WORK REQUIRED —
Everything from the line holding "Click the Tempo value field showing 123.10" to the end of the data must be reproduced exactly; include both boundary lines and nothing else.

EXCERPTED RECORDS —
# # # # # # #

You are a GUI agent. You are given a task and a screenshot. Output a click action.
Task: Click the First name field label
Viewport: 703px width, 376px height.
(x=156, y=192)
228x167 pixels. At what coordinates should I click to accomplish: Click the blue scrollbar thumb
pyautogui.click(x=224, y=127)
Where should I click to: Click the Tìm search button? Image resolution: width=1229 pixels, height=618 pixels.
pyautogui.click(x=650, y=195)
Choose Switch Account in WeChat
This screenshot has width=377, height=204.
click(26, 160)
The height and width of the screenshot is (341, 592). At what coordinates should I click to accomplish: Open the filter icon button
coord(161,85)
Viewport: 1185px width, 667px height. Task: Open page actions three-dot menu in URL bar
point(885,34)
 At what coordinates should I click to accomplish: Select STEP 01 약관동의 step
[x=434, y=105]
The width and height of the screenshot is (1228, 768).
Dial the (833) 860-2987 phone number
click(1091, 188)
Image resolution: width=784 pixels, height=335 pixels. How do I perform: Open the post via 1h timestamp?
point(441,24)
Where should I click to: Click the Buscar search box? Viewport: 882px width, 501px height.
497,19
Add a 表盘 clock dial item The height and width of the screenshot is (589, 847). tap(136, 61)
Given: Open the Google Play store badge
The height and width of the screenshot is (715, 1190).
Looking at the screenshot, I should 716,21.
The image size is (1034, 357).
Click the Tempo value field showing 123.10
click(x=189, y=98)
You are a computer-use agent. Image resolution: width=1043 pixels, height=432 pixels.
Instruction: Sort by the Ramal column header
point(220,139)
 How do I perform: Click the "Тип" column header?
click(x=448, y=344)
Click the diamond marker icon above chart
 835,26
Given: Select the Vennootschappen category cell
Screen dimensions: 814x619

# # # # # # #

WRITTEN ANSWER —
Click the Tempo value field showing 123.10
click(x=189, y=98)
You are a computer-use agent. Image resolution: width=1043 pixels, height=432 pixels.
Instruction: Sort by the Ramal column header
point(220,139)
 How do I perform: Click the "Тип" column header?
click(x=448, y=344)
Click the diamond marker icon above chart
 835,26
Given: Select the Vennootschappen category cell
Screen dimensions: 814x619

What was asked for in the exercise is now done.